J: I observe things very easily, but I'm bored with the same thing really fast too, but after a long time, those things are still somewhere in my heart, and I still have the base of it. In my mid-20s, that was when I would visit LA quite often, and the way I actually got into fashion was through punk…. I was more into British music culture, and after I went to New York music - more mental way - and when I moved to the West Coast, things were more raw and not fine-tuned, and that was very fresh to me. Wherever I go, new continents or new countries, I meet new people and get influenced by different cultures, different people. I think it's very important to observe and be open-minded for new things, and move onto the next thing. Also, someone who inspires me a lot is the artist Jan Švankmajer. He works with clay animation, combining grotesque and cute together. My friend Nobu from Histeric Glamour introduced me to his work, which I loved. I checked out all of his films and movies, and I even went to Czech Republic to see him, and when Jan comes to Japan we hang out together. But he doesn't speak English, only Czech, and I in Japanese. But we still communicate and go to the flea market together. And Jan is in his 80's! I actually made a collection dedicated to him too. I told him that I get passionate with things very easily, but also bored with things just as easily too. And he said, "you should be proud how you are as an artist, and that's how it should be."
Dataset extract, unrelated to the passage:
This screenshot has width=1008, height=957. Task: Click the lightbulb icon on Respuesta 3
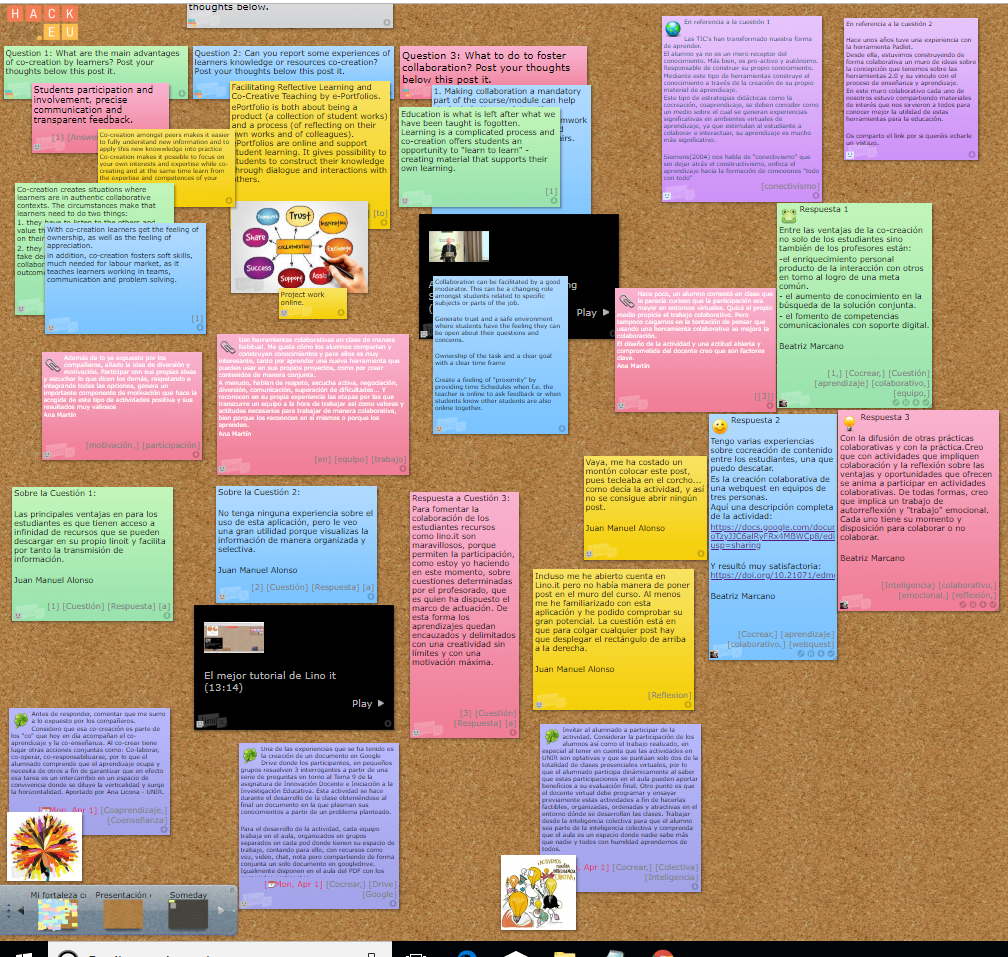(849, 423)
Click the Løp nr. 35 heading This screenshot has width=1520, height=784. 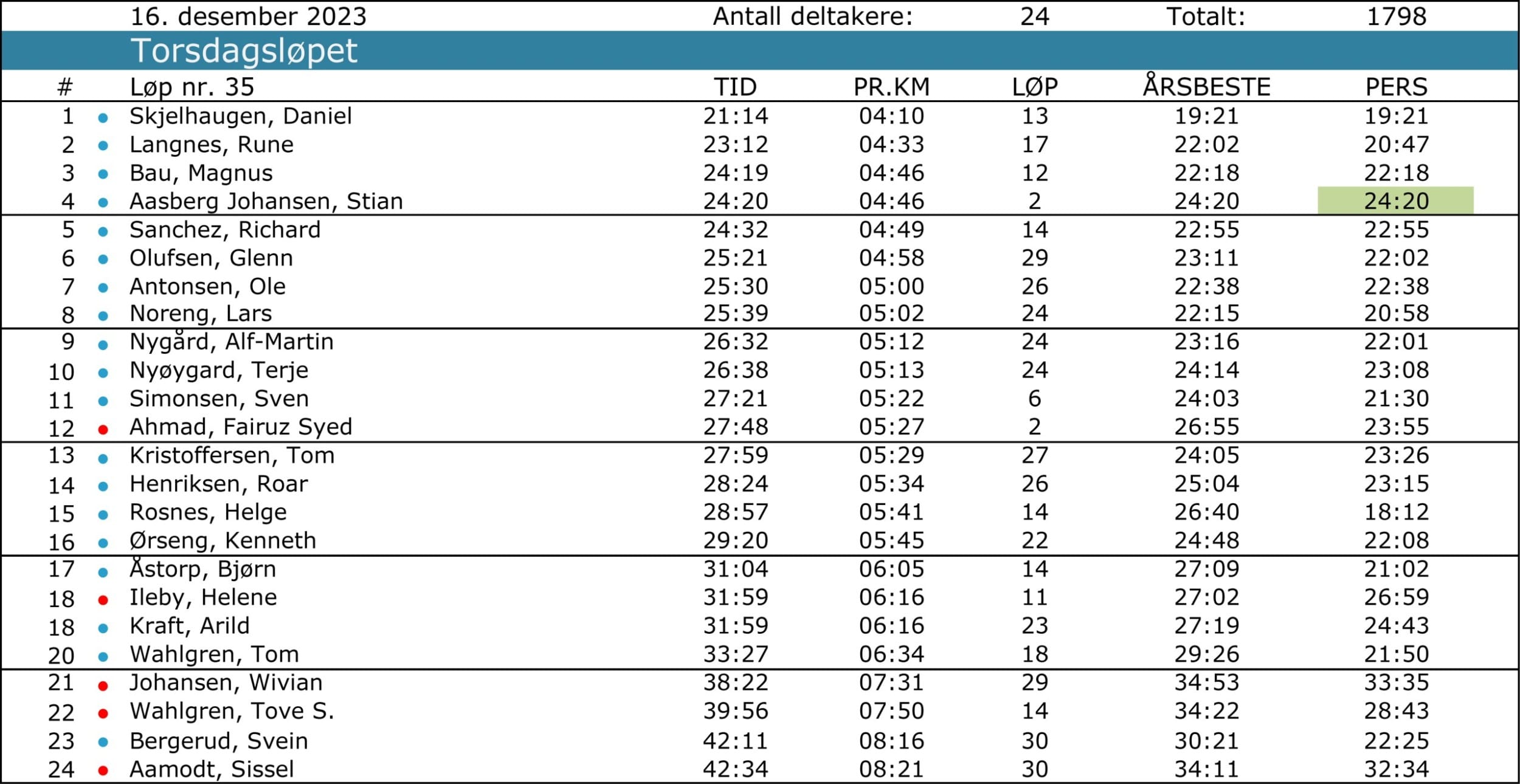pyautogui.click(x=192, y=88)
Y: As I get older, I notice that real artists are actually really normal in person. They don't have to put it out there, or appeal that they're an artist, because they're already expressing and channeling it in all their work. No acting.

J: As I get older, I feel like I'm a dry sponge absorbing everything!

Y: Do you think it's because you have less filter, or because you've seen many things so you know what works and what doesn't?

J: I'm right in the middle. I still have elder people where I can get influenced by, and I have the younger generation who's doing something very interesting and I can get inspired by that too. But its nothing particular like a thing or person, it's the whole movement, atmosphere, everything. For example, after the Tohoku disaster the Japanese economy was so down, but now, things are looking back up. The whole 'going down, and back up' atmosphere is very inspiring.

Y: There's a saying, "We don't stop playing because we grow old; we grow old because we stop playing." Basically it's saying being old is a state of mind. I think the older people tend to think that, '…I've seen everything and know everything…', so they become more hardheaded, and that's not good - when you're creative you have to be openminded, you have to always be curious.

J: The person who creates things, has to get out and play, and be inspired to come up with something new. So as I get older, I want to get out more, and play more. It's very important to get out and play.